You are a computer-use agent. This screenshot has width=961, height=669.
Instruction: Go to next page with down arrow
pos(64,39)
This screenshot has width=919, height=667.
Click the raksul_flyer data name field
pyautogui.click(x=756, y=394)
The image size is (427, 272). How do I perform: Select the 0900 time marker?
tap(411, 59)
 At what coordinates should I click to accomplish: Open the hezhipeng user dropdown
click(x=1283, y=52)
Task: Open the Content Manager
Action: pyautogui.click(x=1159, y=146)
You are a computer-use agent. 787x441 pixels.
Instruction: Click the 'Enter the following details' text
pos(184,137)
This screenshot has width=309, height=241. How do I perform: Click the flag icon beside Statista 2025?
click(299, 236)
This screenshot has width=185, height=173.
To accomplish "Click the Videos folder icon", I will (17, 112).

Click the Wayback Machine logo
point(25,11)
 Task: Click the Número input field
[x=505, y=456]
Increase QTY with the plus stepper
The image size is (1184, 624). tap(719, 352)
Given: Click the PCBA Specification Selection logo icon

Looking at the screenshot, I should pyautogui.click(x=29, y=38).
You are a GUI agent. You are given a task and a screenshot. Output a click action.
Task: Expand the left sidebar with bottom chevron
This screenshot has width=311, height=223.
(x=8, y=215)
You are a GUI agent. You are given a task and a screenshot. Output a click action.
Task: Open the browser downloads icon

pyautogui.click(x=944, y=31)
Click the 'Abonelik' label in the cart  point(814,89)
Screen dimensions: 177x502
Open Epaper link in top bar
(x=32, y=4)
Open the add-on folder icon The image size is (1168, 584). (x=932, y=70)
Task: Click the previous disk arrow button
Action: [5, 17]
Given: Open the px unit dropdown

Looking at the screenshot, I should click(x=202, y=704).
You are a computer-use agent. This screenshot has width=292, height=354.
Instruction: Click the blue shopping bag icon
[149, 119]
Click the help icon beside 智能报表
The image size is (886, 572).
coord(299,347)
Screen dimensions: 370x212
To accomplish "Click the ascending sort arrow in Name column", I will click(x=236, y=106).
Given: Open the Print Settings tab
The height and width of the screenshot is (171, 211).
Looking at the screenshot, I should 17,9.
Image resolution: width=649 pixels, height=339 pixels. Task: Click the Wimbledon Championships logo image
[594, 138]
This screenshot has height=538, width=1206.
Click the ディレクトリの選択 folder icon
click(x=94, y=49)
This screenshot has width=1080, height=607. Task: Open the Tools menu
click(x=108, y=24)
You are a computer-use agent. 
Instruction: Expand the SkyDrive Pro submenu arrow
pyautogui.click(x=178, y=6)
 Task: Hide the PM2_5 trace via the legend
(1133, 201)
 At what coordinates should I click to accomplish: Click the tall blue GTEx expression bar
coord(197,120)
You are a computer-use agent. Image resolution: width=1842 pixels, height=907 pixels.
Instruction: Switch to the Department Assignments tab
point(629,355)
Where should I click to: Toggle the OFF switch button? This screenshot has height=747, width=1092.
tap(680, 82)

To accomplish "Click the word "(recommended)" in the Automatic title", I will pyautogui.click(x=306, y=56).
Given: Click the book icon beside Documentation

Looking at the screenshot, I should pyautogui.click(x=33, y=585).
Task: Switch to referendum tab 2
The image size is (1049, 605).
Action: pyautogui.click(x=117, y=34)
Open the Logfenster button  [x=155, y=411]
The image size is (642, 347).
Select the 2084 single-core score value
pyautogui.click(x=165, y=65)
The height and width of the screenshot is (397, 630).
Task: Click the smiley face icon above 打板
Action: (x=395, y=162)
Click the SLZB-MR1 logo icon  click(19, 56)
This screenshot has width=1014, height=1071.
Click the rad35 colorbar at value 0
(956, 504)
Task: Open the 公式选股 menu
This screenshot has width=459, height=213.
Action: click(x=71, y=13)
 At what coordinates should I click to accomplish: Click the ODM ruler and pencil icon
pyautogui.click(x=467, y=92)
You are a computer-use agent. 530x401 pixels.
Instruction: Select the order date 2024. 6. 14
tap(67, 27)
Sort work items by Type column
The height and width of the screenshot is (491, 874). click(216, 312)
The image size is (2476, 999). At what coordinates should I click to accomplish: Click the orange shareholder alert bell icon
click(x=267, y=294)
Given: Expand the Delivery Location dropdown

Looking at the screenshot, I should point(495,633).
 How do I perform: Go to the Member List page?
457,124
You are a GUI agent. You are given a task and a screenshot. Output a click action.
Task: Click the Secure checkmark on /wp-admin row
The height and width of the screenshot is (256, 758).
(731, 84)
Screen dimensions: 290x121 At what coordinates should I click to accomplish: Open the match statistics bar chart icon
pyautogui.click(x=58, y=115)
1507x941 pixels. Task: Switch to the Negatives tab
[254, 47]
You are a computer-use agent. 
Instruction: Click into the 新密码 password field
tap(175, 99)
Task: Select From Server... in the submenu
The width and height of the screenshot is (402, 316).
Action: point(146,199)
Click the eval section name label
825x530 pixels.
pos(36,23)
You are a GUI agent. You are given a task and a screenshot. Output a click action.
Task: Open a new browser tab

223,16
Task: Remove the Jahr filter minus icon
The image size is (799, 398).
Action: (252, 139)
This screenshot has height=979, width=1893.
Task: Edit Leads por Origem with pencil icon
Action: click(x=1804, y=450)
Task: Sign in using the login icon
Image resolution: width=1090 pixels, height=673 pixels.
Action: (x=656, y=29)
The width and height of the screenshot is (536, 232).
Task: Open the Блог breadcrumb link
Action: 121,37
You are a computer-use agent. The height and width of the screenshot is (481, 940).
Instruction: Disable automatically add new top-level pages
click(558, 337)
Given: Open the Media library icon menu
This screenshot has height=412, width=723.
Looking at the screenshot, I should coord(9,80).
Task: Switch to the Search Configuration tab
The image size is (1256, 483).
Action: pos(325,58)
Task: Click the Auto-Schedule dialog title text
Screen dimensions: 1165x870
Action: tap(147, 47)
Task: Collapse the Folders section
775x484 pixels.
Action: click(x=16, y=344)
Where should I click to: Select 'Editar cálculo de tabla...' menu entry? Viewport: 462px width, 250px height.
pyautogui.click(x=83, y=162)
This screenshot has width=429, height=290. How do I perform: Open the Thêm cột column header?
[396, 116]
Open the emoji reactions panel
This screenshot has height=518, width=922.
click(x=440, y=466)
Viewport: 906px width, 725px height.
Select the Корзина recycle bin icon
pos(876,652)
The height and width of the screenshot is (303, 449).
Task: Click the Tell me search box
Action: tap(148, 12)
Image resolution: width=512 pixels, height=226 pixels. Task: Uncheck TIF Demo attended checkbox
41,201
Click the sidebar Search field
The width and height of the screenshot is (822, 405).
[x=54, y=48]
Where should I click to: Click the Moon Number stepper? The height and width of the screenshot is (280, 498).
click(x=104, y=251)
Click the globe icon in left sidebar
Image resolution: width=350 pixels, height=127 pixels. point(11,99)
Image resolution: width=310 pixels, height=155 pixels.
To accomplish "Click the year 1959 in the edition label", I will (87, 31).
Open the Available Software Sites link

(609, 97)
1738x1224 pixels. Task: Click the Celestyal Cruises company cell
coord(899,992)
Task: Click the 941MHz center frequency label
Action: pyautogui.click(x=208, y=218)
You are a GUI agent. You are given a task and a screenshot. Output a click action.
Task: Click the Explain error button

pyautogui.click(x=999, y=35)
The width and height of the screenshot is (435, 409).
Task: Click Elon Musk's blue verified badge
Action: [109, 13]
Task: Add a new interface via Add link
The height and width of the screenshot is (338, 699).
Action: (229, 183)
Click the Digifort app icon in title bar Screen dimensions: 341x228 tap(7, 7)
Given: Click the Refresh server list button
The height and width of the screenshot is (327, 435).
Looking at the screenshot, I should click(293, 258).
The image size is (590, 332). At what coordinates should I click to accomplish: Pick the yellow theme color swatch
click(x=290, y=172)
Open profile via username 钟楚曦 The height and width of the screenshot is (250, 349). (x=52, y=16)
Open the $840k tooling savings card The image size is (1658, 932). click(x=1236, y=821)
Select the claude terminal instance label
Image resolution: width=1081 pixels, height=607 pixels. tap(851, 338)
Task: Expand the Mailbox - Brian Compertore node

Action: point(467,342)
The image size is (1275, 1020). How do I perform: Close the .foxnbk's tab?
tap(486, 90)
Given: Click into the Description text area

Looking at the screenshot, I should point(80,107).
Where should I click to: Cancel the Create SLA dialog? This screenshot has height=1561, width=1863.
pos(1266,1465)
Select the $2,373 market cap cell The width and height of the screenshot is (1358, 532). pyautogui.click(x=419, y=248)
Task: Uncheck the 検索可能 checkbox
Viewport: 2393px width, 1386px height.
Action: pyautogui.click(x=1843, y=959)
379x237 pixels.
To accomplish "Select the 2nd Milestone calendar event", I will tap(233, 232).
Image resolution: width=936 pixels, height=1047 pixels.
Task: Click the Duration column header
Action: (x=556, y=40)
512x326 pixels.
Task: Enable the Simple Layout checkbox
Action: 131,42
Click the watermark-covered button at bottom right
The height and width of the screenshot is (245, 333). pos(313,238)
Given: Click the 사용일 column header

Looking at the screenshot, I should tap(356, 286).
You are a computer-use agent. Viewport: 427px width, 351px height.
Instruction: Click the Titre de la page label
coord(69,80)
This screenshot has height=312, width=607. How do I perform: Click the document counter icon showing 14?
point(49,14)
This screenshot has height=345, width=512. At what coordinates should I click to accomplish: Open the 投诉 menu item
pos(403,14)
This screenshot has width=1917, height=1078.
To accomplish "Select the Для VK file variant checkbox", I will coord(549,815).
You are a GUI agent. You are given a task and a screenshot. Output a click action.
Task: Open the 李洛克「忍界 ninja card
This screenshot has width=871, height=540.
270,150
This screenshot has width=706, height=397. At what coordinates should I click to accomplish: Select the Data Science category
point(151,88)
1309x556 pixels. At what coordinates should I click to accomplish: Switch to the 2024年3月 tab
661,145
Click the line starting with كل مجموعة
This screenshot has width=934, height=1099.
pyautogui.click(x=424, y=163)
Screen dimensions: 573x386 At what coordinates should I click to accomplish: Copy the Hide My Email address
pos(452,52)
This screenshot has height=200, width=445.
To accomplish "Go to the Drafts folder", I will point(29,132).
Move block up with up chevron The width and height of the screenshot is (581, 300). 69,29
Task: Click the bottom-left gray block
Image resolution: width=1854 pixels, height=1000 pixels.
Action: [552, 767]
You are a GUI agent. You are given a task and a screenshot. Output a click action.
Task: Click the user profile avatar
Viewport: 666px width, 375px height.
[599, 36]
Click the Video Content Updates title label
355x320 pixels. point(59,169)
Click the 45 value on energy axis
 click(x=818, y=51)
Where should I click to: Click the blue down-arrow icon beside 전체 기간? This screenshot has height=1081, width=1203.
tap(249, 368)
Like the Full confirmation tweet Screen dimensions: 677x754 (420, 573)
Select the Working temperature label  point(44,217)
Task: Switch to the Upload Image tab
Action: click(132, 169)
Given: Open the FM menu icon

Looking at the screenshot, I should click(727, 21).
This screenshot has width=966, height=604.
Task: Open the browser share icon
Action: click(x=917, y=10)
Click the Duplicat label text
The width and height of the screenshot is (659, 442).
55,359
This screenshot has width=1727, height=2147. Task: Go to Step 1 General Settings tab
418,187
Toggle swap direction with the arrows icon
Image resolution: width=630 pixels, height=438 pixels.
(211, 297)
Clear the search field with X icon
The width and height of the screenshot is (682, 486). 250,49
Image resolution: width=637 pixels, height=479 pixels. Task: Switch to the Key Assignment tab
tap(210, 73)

------------

GOAL: Begin at the line that contains "Task: Hide the PM2_5 trace via the legend" and stop after the line that contains "Click the SLZB-MR1". Reproduce only those lines of the data, swapping "tab" for "page" and leaving everything else unchanged.

ANSWER TO THIS PROBLEM:
 Task: Hide the PM2_5 trace via the legend
(1133, 201)
 At what coordinates should I click to accomplish: Click the tall blue GTEx expression bar
coord(197,120)
You are a computer-use agent. Image resolution: width=1842 pixels, height=907 pixels.
Instruction: Switch to the Department Assignments page
point(629,355)
Where should I click to: Toggle the OFF switch button? This screenshot has height=747, width=1092.
tap(680, 82)

To accomplish "Click the word "(recommended)" in the Automatic title", I will pyautogui.click(x=306, y=56).
Given: Click the book icon beside Documentation

Looking at the screenshot, I should pyautogui.click(x=33, y=585).
Task: Switch to referendum page 2
The image size is (1049, 605).
Action: pyautogui.click(x=117, y=34)
Open the Logfenster button  [x=155, y=411]
The image size is (642, 347).
Select the 2084 single-core score value
pyautogui.click(x=165, y=65)
The height and width of the screenshot is (397, 630).
Task: Click the smiley face icon above 打板
Action: (x=395, y=162)
Click the SLZB-MR1 logo icon  click(19, 56)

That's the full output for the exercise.